La Mort conduit le poëte vers Faust ; il interroge l’homme de la science ; peut-être la science a-t-elle le secret de la vie ?… Faust répond, comme le Cassandre de Schiller : La science est la mort. Puis il s’écrie, en maudissant ses inutiles veilles, ses vains travaux :

Un seul baiser, ô douce et blanche Marguerite !
Pris sur ta bouche en fleur, si fraîche et si petite,
Vaut mieux que tout cela.
Ne cherchez pas un mot qui n’est pas dans le livre ;
Pour savoir comme on vit, n’oubliez pas de vivre,
Aimez, car tout est là.

Et le poëte, alors, voyant que le secret qu’il poursuit n’est pas dans la science, court interroger don Juan, l’homme qui a donné sa vie à l’amour ! Mais don Juan répond :

J’ai brûlé plus d’un cœur dont j’ai foulé la cendre,
Mais je restai toujours, comme la salamandre,
Froid au milieu du feu.
J’avais un idéal frais comme la rosée,
Une vision d’or, une opale irisée
Par le regard de Dieu !

Au carrefour douteux, Y grec de Pythagore,
J’ai pris la branche gauche, et je chemine encore,
Sans arriver jamais.
Trompeuse volupté, c’est toi que j’ai suivie,
Et peut-être, ô vertu, énigme de la vie,
C’est toi qui la savais.

Don Juan envie le sort de Faust ; lui seul a compris le destin de l’homme, dit-il : la science c’est la vie.

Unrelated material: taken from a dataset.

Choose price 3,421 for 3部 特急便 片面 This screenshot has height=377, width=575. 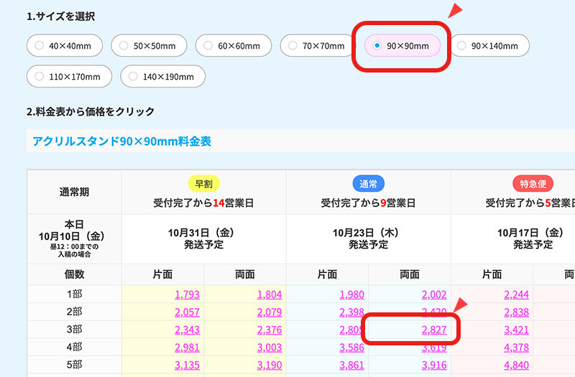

N’écoutez pas l’amour, car c’est un mauvais maître ;
Aimer c’est ignorer, et vivre c’est connaître.

Et le poëte découragé, voyant que le secret du monde n’est ni dans la science ni dans l’amour, va le demander à la gloire, et Bonaparte lui répond des vers admirables, que nous ne pouvons citer aujourd’hui et qu’il vous faudra bien lire, même malgré vous, car M. Théophile Gautier s’est classé déjà, par la publication de ce recueil, dans le petit nombre des grands talents poétiques que tout homme de goût doit connaître.